#### Aim of the exercise
What is needed is an exact copy of every line in the listing.

::: Supplied material

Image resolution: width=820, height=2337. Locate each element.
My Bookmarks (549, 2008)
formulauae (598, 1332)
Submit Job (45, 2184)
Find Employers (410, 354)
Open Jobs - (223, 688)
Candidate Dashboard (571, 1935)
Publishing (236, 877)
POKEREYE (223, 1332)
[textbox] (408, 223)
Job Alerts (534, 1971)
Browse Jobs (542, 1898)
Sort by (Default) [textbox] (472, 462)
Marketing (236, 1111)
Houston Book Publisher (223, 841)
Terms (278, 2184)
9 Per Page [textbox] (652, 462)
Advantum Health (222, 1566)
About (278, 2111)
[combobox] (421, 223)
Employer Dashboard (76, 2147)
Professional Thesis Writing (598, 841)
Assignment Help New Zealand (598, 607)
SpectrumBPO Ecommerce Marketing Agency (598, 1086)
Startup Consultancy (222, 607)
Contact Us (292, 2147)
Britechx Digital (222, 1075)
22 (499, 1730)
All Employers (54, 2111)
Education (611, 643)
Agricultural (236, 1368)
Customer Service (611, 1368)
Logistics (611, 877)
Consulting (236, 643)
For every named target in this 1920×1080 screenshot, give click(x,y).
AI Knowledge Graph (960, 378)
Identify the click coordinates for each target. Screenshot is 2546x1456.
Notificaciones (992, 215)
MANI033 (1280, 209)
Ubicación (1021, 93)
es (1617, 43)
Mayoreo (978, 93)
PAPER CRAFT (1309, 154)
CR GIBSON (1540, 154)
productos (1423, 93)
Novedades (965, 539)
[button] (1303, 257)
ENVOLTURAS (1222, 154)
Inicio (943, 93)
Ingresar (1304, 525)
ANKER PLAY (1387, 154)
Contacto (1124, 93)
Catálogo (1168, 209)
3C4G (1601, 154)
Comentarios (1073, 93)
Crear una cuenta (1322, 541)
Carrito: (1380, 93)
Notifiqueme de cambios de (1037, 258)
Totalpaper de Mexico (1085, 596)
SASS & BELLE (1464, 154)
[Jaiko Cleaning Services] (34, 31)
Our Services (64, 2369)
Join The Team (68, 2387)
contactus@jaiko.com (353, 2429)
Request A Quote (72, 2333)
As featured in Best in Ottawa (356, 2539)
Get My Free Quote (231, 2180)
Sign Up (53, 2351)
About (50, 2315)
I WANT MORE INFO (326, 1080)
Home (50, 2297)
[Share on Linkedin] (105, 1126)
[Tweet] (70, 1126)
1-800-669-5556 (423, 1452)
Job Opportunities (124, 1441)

::::::

#### Answer to the problem
Image resolution: width=820, height=2337. Locate each element.
My Bookmarks (549, 2008)
formulauae (598, 1332)
Submit Job (45, 2184)
Find Employers (410, 354)
Open Jobs - (223, 688)
Candidate Dashboard (571, 1935)
Publishing (236, 877)
POKEREYE (223, 1332)
[textbox] (408, 223)
Job Alerts (534, 1971)
Browse Jobs (542, 1898)
Sort by (Default) [textbox] (472, 462)
Marketing (236, 1111)
Houston Book Publisher (223, 841)
Terms (278, 2184)
9 Per Page [textbox] (652, 462)
Advantum Health (222, 1566)
About (278, 2111)
[combobox] (421, 223)
Employer Dashboard (76, 2147)
Professional Thesis Writing (598, 841)
Assignment Help New Zealand (598, 607)
SpectrumBPO Ecommerce Marketing Agency (598, 1086)
Startup Consultancy (222, 607)
Contact Us (292, 2147)
Britechx Digital (222, 1075)
22 (499, 1730)
All Employers (54, 2111)
Education (611, 643)
Agricultural (236, 1368)
Customer Service (611, 1368)
Logistics (611, 877)
Consulting (236, 643)
For every named target in this 1920×1080 screenshot, give click(x,y).
AI Knowledge Graph (960, 378)
Identify the click coordinates for each target. Screenshot is 2546x1456.
Notificaciones (992, 215)
MANI033 (1280, 209)
Ubicación (1021, 93)
es (1617, 43)
Mayoreo (978, 93)
PAPER CRAFT (1309, 154)
CR GIBSON (1540, 154)
productos (1423, 93)
Novedades (965, 539)
[button] (1303, 257)
ENVOLTURAS (1222, 154)
Inicio (943, 93)
Ingresar (1304, 525)
ANKER PLAY (1387, 154)
Contacto (1124, 93)
Catálogo (1168, 209)
3C4G (1601, 154)
Comentarios (1073, 93)
Crear una cuenta (1322, 541)
Carrito: (1380, 93)
Notifiqueme de cambios de (1037, 258)
Totalpaper de Mexico (1085, 596)
SASS & BELLE (1464, 154)
[Jaiko Cleaning Services] (34, 31)
Our Services (64, 2369)
Join The Team (68, 2387)
contactus@jaiko.com (353, 2429)
Request A Quote (72, 2333)
As featured in Best in Ottawa (356, 2539)
Get My Free Quote (231, 2180)
Sign Up (53, 2351)
About (50, 2315)
I WANT MORE INFO (326, 1080)
Home (50, 2297)
[Share on Linkedin] (105, 1126)
[Tweet] (70, 1126)
1-800-669-5556 (423, 1452)
Job Opportunities (124, 1441)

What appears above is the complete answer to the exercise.